A new kind of school crafted by the minds and wallets of Silicon Valley influencers is struggling.
AltSchool, an educational software developer and network of “micro-schools” with nine locations in California and New York, is shuttering at least one location and is scaling back its ambitious plans for expansion, according to a new report in Bloomberg.
Max Ventilla, founder and CEO of AltSchool, told Bloomberg the startup will shift its focus to licensing educational software to existing schools rather than create new ones.
Ventilla left his role as Google’s head of personalisation in 2013 to found AltSchool. The network of micro schools, which has headquarters in San Francisco, enrolls between 80 and 150 students at each of its locations and uses technology to tailor its instruction for individual students.
AltSchool charges a tuition fee close to $US30,000 per year, but it has been spending about $US40 million annually during a period of rapid expansion, according to Bloomberg. The Palo Alto location will be the first to close.
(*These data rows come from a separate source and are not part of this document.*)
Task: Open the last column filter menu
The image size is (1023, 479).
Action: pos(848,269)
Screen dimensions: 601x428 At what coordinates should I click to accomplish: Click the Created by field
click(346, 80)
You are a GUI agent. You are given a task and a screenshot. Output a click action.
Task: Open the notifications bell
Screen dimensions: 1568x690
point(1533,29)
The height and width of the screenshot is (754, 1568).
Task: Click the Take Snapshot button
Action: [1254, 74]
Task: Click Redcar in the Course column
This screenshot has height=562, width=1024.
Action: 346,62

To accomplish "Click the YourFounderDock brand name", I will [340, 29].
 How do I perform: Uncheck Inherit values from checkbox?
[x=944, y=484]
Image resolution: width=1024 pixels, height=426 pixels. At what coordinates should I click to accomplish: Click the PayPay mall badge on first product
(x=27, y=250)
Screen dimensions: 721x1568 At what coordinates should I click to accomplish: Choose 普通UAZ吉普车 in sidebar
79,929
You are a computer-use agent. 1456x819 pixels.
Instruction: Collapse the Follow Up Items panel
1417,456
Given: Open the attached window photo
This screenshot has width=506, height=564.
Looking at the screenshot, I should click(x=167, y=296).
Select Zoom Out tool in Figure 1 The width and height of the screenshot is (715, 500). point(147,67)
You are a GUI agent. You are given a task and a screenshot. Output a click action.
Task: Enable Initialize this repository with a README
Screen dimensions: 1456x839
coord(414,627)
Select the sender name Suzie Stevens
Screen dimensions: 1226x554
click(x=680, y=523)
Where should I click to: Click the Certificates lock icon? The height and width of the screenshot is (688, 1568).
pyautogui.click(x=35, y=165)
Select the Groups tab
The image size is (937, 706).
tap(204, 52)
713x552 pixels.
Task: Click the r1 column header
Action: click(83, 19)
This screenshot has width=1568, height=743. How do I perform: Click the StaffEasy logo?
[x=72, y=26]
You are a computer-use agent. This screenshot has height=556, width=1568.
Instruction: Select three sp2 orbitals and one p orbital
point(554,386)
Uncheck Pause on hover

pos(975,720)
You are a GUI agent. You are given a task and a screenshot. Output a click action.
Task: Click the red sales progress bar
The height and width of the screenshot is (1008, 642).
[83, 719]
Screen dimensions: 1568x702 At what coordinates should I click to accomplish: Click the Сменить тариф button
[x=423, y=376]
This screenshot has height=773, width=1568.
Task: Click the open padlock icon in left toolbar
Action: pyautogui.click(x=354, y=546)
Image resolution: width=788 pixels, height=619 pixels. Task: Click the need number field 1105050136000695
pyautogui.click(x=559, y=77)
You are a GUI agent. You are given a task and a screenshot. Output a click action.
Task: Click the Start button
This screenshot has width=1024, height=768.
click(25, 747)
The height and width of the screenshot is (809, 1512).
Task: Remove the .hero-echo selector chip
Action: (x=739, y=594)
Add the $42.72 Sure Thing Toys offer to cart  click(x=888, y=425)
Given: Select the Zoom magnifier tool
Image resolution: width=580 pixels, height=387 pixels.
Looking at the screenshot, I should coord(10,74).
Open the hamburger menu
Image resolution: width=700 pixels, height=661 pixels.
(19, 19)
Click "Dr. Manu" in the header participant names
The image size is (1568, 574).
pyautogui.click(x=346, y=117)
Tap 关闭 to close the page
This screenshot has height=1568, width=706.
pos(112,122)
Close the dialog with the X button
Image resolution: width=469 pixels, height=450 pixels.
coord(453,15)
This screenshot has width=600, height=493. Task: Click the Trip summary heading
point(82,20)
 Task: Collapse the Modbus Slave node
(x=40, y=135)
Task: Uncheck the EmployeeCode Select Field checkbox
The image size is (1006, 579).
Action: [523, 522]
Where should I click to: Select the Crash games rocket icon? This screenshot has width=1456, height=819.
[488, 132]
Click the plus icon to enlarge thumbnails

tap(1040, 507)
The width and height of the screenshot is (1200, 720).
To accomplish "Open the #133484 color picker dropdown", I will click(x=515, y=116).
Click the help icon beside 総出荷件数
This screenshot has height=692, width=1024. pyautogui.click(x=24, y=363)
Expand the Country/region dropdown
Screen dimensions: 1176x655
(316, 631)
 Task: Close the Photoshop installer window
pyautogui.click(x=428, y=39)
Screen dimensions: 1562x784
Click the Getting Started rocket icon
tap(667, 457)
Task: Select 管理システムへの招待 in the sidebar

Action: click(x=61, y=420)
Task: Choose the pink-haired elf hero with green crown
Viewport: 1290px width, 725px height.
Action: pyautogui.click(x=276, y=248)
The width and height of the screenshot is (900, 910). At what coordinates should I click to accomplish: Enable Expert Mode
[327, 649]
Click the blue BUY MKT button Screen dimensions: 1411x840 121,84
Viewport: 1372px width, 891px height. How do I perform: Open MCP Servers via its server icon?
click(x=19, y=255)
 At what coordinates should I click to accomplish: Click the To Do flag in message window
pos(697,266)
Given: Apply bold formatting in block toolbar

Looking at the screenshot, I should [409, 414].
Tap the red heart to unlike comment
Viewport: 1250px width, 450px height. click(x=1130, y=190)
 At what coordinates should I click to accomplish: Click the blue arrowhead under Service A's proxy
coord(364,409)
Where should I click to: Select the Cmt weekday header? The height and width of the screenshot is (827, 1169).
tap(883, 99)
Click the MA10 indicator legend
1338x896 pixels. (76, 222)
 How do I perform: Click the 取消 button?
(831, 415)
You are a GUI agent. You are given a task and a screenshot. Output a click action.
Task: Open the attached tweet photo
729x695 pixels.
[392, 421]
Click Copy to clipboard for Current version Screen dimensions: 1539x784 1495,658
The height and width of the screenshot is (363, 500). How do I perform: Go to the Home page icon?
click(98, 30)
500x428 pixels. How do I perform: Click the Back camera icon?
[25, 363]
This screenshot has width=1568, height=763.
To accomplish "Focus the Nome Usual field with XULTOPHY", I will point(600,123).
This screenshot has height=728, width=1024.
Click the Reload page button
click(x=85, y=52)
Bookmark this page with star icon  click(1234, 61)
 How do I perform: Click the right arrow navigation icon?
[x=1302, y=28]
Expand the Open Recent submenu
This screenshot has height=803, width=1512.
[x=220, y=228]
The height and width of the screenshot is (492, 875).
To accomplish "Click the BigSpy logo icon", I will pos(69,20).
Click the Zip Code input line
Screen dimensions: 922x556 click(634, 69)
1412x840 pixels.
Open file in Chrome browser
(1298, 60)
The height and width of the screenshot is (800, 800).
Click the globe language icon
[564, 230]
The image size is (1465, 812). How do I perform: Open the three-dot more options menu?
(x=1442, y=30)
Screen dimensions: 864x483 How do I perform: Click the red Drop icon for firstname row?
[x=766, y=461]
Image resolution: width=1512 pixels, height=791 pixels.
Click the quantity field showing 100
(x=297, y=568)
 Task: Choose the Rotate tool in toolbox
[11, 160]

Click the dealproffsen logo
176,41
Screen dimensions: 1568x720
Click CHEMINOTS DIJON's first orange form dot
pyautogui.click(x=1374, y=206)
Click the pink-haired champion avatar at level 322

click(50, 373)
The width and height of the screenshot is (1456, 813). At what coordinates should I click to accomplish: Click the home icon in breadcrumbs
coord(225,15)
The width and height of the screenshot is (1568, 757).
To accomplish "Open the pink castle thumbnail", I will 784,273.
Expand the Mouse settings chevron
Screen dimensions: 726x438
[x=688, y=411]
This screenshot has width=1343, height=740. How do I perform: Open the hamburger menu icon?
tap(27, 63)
“We know this is tough news that will have a big impact on your family,” Ventilla reportedly wrote in an email to parents of children at the Palo Alto school. But the decision is necessary, he wrote, because of AltSchool’s “strategy, path to growth and finances.”
AltSchool has raised about $US170 million from Silicon Valley giants including Mark Zuckerberg, Peter Thiel’s Founders Fund, and Andreessen Horowitz.